Task inputs: Begin
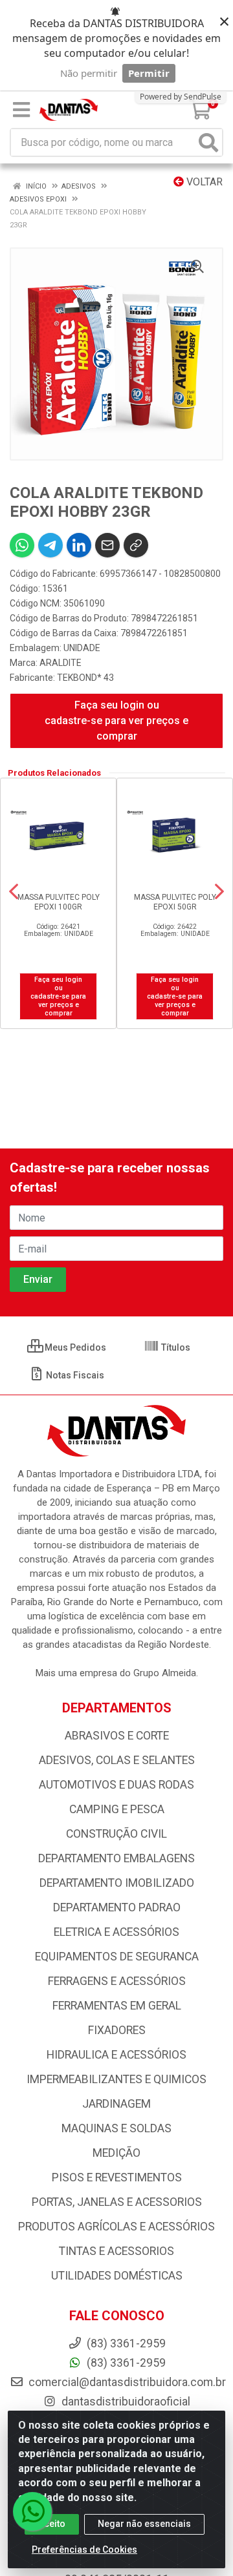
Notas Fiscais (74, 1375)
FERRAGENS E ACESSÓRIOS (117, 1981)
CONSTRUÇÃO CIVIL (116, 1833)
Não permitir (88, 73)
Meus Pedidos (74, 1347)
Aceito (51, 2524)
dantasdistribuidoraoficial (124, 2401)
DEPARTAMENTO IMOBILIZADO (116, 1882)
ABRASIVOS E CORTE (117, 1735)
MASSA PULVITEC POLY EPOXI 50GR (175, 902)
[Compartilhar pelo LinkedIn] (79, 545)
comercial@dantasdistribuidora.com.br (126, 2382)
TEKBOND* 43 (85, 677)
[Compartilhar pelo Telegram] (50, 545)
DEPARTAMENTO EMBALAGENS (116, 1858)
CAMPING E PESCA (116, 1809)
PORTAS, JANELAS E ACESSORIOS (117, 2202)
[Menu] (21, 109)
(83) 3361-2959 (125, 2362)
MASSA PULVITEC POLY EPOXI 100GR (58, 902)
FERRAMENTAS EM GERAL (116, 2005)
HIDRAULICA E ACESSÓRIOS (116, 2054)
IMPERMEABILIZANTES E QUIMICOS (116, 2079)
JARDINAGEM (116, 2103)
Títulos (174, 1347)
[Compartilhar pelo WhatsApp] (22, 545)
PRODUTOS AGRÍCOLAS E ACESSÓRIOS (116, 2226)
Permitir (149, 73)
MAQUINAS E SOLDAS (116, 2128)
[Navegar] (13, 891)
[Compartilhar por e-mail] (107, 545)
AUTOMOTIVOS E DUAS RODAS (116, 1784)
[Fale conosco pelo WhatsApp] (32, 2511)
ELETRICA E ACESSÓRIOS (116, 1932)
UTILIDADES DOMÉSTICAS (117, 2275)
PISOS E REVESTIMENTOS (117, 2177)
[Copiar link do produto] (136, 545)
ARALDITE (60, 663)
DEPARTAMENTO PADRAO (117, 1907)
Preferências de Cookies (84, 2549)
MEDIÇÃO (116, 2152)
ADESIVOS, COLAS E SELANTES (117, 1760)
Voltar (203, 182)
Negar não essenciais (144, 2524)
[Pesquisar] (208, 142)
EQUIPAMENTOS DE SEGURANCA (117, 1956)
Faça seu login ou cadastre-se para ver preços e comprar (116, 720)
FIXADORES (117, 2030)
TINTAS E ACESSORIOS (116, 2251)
Task inputs: End
Task inputs: Begin
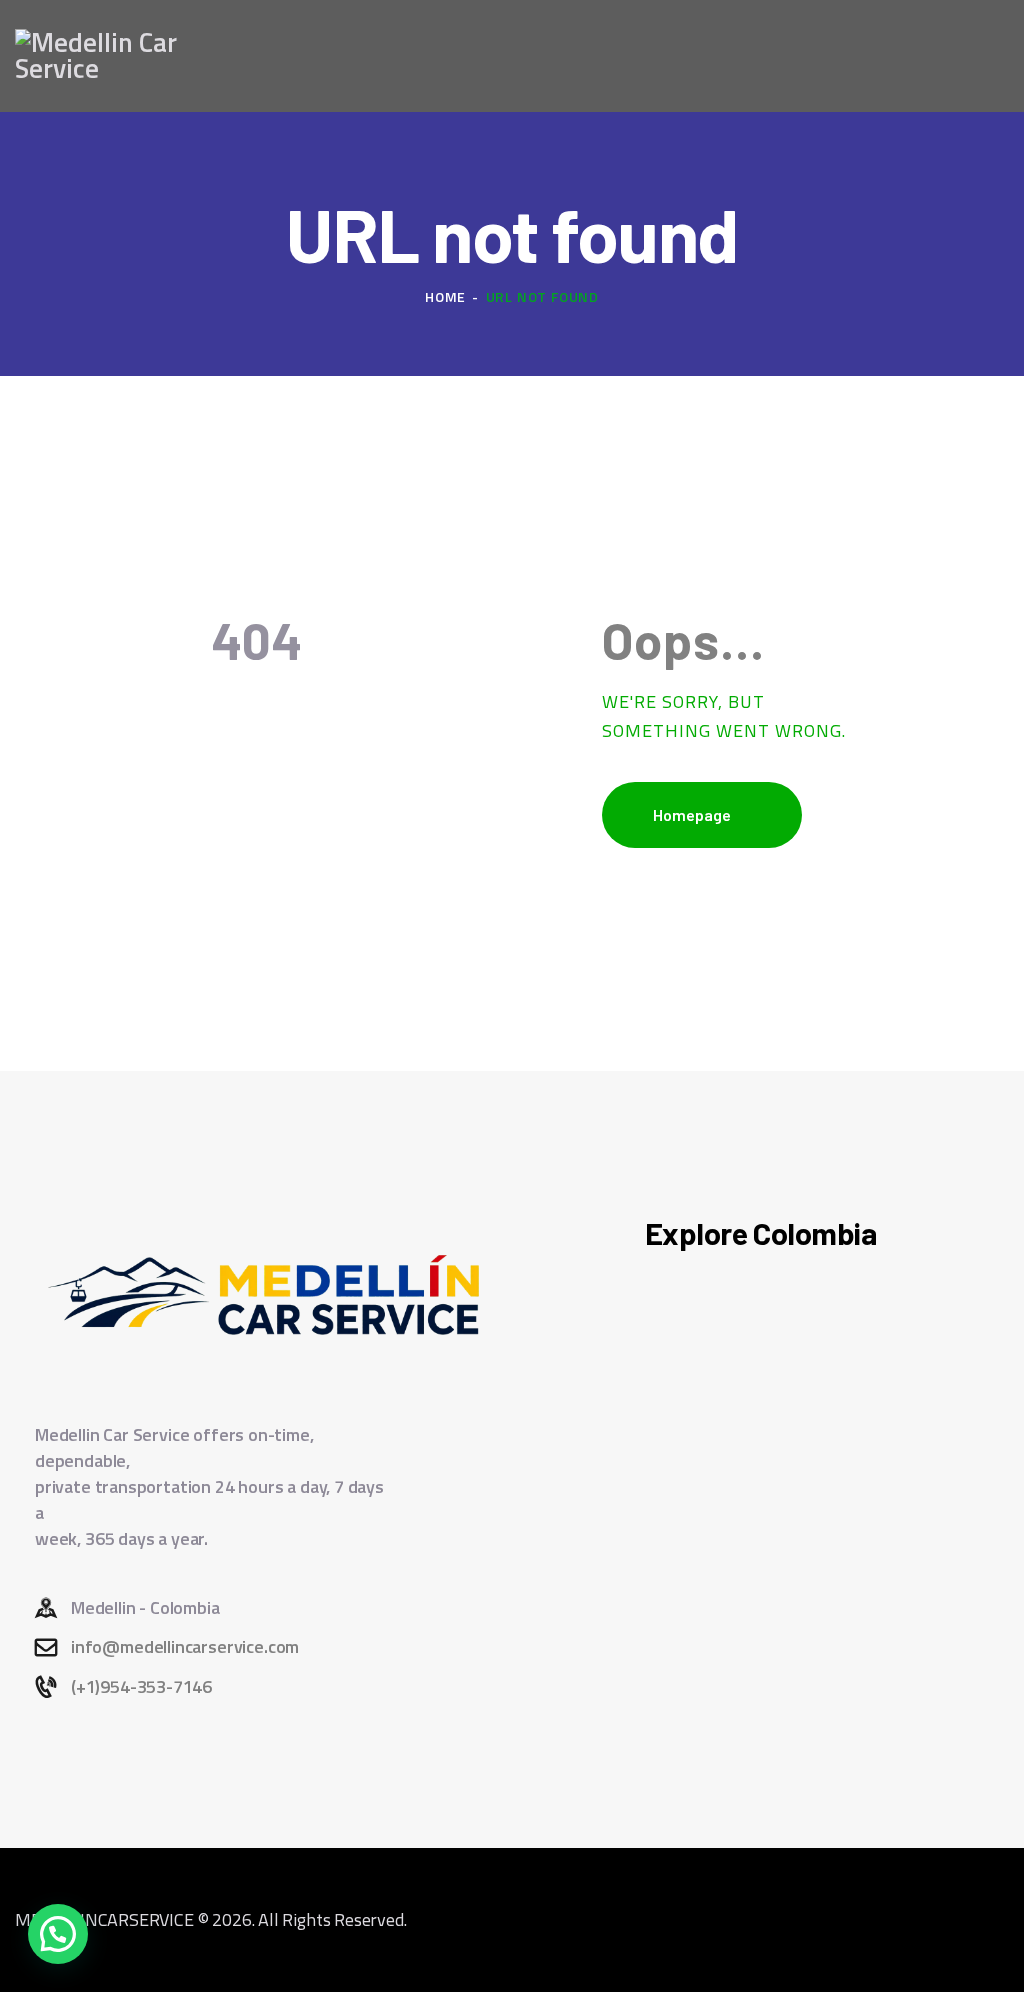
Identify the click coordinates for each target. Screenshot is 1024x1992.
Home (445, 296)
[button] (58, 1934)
Task inputs: End
- [Goal of the exercise] Look through the data above and report every line in which "PULVITEC" appears.

- [Output for this exercise]
MASSA PULVITEC POLY EPOXI 50GR (175, 902)
MASSA PULVITEC POLY EPOXI 100GR (58, 902)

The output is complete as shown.